- Text section:
Patent Strategy: 6 strategies for obtaining a patent quickly

By Gene Quinn
May 6, 2017

patent strategyIn a previous article titled Inventing Strategy 101: Laying the Foundation for Business Success we discussed one important truth for all inventors to keep in mind. The goal is not just to create a cool invention, and the goal is not simply to obtain a patent. Instead, at least for most inventors, the goal is to make money. The cool invention is a prerequisite, and a patent (or at least a patent application filed to protect you as you proceed) are a means to that end and not the end in and of themselves. But if you want to engage in a business responsible approach to inventing, having a patent strategy and understanding the basics of patent law (see here and here) is required.

Patents confer rights and when you have rights you have an asset that can be sold or licensed. But you will have an asset that can in some circumstances be sold or licensed even before you actually obtain a patent. Increasingly more and more companies are looking for outside ideas and inventors can and do strike deals before a patent is issued. It is safe to say that in most, if not all of those cases a patent application of some sort will be applied for and form the basis of the deal, which will become about acquiring rights you may ultimately obtain as the patent application matures into an issued patent.

- The data:
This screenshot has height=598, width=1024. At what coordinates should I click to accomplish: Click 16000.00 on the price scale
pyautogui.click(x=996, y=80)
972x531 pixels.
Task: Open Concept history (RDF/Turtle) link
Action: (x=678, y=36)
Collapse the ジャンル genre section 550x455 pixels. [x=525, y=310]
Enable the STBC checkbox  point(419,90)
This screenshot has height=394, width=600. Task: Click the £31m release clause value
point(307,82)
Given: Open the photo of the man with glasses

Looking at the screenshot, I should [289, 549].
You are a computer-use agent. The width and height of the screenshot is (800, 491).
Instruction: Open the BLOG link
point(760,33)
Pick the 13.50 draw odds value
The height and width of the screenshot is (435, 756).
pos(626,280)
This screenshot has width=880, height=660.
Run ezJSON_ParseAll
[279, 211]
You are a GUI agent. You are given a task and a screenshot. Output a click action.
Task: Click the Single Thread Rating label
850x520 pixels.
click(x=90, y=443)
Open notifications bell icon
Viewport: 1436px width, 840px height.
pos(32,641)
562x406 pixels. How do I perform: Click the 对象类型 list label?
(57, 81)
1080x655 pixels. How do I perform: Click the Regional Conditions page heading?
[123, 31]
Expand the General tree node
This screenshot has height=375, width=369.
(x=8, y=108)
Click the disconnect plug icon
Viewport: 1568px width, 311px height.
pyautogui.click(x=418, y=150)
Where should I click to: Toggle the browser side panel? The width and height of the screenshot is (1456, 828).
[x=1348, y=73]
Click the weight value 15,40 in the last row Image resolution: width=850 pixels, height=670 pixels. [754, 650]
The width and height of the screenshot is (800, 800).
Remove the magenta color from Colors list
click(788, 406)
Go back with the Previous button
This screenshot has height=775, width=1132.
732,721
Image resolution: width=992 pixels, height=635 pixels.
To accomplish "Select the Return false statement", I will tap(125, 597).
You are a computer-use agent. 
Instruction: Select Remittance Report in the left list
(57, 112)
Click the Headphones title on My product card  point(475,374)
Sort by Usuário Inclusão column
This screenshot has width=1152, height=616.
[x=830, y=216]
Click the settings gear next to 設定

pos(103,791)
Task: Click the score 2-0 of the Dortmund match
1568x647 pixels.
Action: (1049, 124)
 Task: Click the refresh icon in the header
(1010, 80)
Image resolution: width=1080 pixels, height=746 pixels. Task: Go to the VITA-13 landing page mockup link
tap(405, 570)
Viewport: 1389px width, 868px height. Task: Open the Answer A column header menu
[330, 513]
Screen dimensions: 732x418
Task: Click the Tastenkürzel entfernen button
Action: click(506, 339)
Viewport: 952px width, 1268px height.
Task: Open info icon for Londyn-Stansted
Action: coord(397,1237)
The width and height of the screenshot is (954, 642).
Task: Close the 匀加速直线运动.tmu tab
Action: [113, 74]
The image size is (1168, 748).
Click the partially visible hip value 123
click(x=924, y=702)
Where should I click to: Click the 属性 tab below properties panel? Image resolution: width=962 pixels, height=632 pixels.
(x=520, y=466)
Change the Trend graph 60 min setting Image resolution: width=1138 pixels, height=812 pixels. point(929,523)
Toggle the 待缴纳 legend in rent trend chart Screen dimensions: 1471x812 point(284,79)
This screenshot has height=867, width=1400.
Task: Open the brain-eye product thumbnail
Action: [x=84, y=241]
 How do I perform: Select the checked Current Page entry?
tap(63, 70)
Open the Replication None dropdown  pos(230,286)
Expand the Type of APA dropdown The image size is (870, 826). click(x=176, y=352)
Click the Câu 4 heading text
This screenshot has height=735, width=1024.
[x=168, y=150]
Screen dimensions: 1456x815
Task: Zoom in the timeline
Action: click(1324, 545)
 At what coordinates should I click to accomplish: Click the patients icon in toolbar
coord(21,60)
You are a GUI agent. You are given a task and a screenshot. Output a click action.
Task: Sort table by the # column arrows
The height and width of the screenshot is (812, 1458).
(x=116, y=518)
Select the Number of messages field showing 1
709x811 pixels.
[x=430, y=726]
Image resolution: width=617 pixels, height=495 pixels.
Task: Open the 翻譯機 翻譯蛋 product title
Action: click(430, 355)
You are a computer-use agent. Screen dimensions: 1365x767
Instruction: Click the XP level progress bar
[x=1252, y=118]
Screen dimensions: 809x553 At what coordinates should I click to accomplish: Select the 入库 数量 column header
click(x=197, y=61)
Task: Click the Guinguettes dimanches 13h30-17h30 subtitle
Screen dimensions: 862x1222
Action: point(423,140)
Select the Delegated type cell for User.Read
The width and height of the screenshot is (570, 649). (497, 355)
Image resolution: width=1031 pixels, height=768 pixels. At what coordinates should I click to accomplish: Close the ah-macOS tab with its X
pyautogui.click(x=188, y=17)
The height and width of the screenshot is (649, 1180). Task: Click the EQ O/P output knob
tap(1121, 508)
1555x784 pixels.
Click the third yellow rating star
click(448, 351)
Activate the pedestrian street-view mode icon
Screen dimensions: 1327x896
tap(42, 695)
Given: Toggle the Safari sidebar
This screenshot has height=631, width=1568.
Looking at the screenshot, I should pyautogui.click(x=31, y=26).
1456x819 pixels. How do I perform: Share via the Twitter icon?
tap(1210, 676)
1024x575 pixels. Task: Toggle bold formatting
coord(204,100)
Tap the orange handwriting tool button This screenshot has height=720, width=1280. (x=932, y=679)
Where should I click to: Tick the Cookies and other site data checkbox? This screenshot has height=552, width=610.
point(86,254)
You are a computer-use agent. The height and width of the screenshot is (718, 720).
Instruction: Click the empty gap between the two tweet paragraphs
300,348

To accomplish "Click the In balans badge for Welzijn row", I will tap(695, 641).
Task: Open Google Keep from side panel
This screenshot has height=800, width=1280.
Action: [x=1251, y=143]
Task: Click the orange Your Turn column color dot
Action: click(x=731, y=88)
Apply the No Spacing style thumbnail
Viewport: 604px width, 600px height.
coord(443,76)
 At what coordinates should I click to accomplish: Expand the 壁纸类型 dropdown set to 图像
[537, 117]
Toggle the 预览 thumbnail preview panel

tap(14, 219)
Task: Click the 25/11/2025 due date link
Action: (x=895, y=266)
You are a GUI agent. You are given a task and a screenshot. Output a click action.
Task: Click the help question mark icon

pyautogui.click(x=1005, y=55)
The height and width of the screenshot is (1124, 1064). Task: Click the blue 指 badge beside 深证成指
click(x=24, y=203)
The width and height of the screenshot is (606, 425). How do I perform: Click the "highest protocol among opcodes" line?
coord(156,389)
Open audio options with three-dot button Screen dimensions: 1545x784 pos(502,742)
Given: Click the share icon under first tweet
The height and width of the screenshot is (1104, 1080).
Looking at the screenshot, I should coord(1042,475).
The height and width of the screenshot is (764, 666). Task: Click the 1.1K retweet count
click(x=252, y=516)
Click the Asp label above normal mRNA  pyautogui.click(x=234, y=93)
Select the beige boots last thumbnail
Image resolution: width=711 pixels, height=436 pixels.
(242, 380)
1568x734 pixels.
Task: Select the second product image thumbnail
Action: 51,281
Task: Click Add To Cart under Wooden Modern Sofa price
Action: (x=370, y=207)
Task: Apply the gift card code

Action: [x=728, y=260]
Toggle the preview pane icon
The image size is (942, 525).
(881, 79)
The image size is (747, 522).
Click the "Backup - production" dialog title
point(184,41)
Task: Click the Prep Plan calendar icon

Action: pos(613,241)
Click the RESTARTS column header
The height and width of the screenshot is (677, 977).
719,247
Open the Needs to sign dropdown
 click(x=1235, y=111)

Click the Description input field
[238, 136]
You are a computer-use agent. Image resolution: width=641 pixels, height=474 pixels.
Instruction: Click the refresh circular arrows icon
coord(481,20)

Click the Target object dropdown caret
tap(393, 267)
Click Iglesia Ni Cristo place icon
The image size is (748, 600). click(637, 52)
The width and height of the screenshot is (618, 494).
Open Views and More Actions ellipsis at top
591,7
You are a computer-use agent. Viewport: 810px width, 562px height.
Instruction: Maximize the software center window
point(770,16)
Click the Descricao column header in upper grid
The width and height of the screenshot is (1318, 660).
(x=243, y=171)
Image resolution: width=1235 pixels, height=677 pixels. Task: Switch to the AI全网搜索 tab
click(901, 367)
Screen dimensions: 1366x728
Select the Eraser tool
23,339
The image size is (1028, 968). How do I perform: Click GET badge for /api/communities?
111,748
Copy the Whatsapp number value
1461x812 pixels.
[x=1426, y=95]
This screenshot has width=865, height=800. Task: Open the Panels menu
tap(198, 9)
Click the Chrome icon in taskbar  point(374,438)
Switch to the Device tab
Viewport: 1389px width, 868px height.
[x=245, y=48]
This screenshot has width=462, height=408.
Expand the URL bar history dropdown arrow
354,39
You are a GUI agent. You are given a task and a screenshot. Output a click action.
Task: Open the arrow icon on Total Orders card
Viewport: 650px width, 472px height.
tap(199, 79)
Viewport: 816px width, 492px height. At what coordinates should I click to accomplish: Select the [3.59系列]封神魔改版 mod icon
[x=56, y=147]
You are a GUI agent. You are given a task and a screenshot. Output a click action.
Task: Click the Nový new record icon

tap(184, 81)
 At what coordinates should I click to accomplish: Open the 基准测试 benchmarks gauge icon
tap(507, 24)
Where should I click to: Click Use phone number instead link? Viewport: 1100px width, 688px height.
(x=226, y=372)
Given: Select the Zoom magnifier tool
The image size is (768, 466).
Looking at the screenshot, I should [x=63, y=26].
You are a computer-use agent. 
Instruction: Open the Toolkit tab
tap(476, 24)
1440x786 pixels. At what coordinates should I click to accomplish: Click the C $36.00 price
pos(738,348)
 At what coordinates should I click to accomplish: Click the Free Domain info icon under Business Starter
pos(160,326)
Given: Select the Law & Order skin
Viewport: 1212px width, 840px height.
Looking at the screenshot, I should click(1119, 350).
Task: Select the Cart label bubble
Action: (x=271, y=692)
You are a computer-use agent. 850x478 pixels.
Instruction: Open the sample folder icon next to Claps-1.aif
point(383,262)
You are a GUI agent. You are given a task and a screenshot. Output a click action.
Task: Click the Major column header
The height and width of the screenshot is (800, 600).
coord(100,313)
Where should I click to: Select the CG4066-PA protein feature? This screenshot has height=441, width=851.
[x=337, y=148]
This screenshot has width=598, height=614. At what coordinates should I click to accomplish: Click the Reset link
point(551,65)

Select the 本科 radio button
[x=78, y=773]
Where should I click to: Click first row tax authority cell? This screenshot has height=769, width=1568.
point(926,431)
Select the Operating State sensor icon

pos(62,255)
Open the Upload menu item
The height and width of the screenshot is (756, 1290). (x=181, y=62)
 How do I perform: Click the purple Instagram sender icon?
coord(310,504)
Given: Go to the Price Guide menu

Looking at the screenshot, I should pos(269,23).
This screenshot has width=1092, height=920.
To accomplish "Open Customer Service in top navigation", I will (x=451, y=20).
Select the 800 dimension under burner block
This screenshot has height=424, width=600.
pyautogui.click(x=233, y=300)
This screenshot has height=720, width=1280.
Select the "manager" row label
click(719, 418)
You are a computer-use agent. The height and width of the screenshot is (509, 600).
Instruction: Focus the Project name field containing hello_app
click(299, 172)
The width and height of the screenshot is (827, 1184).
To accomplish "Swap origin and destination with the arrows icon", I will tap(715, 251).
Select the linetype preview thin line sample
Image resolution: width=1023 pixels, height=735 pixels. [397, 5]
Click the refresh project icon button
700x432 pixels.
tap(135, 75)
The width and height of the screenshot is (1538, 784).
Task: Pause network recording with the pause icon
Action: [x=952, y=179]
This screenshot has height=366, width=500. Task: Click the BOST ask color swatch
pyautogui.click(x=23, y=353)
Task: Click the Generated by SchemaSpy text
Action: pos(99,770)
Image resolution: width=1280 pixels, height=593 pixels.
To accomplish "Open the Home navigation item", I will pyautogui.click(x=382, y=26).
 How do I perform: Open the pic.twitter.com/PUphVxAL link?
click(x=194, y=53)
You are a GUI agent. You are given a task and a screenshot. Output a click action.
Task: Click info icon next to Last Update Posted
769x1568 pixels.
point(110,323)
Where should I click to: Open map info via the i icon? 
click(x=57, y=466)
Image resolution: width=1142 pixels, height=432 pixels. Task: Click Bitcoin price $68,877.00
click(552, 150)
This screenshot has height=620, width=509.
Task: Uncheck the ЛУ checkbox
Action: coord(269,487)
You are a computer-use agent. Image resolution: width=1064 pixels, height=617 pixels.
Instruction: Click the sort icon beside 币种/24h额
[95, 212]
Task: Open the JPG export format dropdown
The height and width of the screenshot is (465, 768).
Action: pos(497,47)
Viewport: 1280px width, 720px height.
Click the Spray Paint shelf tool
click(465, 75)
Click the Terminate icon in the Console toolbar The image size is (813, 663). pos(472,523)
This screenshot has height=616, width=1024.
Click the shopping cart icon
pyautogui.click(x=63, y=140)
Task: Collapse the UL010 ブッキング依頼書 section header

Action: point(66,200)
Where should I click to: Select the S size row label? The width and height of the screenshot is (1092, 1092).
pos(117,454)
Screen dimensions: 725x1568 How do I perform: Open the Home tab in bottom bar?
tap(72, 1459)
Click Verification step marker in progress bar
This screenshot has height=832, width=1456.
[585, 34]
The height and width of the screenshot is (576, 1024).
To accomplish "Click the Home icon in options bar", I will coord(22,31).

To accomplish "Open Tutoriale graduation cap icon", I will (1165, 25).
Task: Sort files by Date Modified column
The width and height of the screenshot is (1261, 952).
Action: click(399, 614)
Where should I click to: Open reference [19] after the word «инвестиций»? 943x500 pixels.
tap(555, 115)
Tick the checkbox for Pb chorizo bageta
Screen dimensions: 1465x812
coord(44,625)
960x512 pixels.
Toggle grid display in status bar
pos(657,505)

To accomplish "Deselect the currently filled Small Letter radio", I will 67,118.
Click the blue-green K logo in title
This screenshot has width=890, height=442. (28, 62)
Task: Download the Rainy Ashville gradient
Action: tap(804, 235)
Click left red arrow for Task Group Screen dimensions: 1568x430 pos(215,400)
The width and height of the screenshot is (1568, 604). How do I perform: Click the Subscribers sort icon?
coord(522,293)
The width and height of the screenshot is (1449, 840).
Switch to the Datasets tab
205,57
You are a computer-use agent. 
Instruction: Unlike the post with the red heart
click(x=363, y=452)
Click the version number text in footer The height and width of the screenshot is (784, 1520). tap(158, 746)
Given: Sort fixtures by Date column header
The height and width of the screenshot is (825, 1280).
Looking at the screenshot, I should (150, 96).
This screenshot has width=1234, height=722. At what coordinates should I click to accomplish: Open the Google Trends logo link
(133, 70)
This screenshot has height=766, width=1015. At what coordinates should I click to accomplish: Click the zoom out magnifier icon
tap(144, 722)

- What you need to do:
[A] Answer these from the patent strategy article:
(i) For most inventors, what is the goal?
(ii) What do patents confer?
(iii) What are more and more companies increasingly looking for?
[B] Reproduce word for word the part of the patent strategy article from "By Gene Quinn" up to and including "here) is required.".
The records have no connection to the text.

- Solution list:
[A]
(i) To make money.
(ii) Rights.
(iii) Outside ideas.

[B]
By Gene Quinn
May 6, 2017

patent strategyIn a previous article titled Inventing Strategy 101: Laying the Foundation for Business Success we discussed one important truth for all inventors to keep in mind. The goal is not just to create a cool invention, and the goal is not simply to obtain a patent. Instead, at least for most inventors, the goal is to make money. The cool invention is a prerequisite, and a patent (or at least a patent application filed to protect you as you proceed) are a means to that end and not the end in and of themselves. But if you want to engage in a business responsible approach to inventing, having a patent strategy and understanding the basics of patent law (see here and here) is required.